Trump & Co.


Multimillionaire Donald Trump, a Republican candidate for the U.S. presidency, insulted Mexican immigrants by saying that “México sends us drugs, crime and rapists.”

He announced that when he is president, he would build a wall along the border to keep out undesirables and force them to pay for the construction. In response, cartoonists and indignant editorial writers ridiculed Trump, singers complained, diplomats were astonished and beauty queens threatened reprisal. All Latinos collectively felt the remark referred to them, and were humiliated and offended by Trump’s statements which they considered an unacceptable joke.
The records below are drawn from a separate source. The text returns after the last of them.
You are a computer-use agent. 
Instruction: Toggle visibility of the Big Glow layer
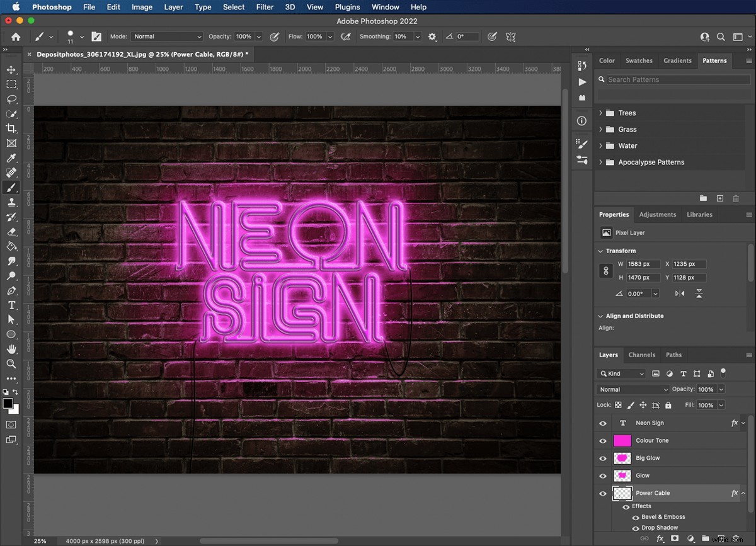pyautogui.click(x=603, y=458)
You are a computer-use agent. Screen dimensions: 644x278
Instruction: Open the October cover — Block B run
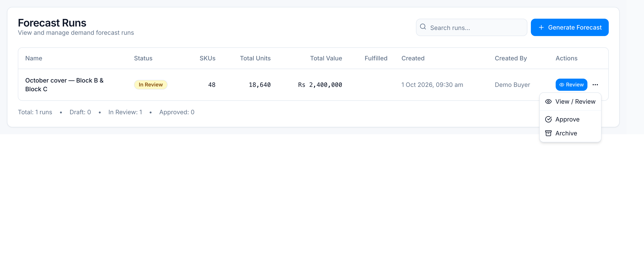point(64,85)
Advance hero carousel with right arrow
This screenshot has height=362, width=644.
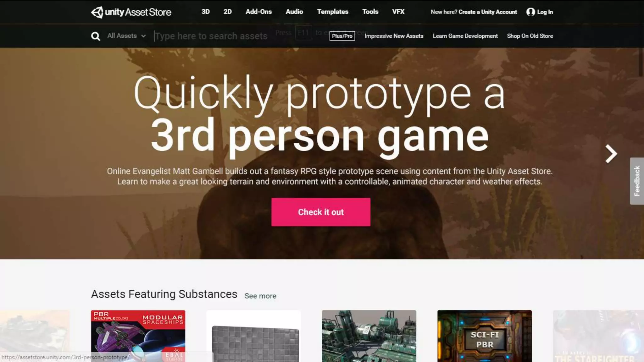pyautogui.click(x=611, y=154)
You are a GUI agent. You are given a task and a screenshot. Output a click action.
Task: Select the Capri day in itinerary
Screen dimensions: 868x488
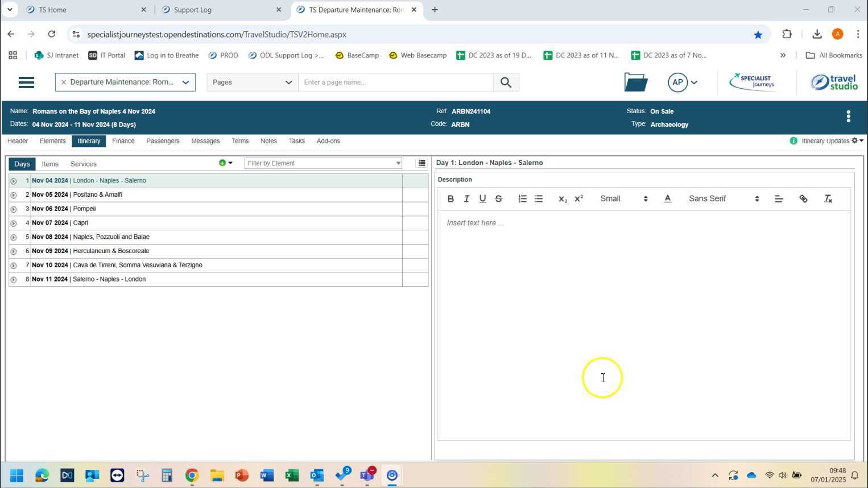click(80, 223)
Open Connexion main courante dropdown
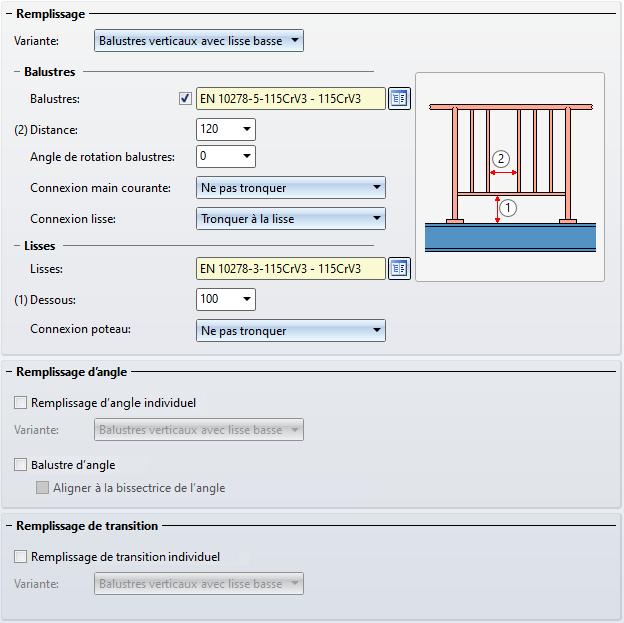Viewport: 624px width, 623px height. click(x=376, y=187)
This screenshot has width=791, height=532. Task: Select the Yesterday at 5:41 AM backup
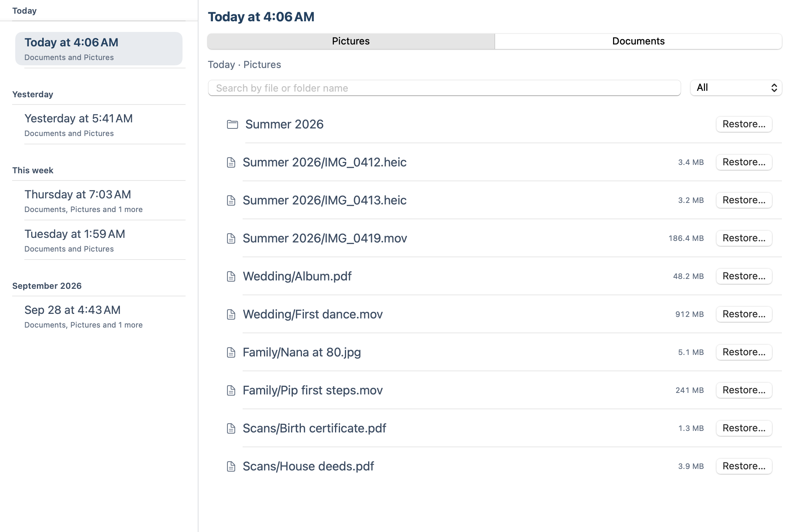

He can be intolerable. But he has always been tolerated, and this is nothing new. All the U.S. presidents have thought the things that Donald Trump says, and at times, they have even said those things themselves. Whether speaking or keeping silent, all the presidents have behaved according to the thoughts expressed by Trump. It was James Monroe that defined Latin America as the “backyard” of the United States in his Monroe Doctrine. From Washington in the 18th century to Obama today, they have all treated Latin America as if it were. Washington supported Haiti with arms and money for the French planters’ fight against the revolution of black slaves, fearing the spread of freedom. Lincoln wanted to get rid of emancipated slaves by sending them to colonize Central America, but could not do so. Obama continues using his Guantanamo base in Cuba for the illegal dumping of prisoners without trial. Why doesn’t the same thing happen on other continents that also have military bases? Like in Japan or Great Britain, for example? Regarding Trump’s proposed wall, President George H.W. Bush’s son has already built most of it.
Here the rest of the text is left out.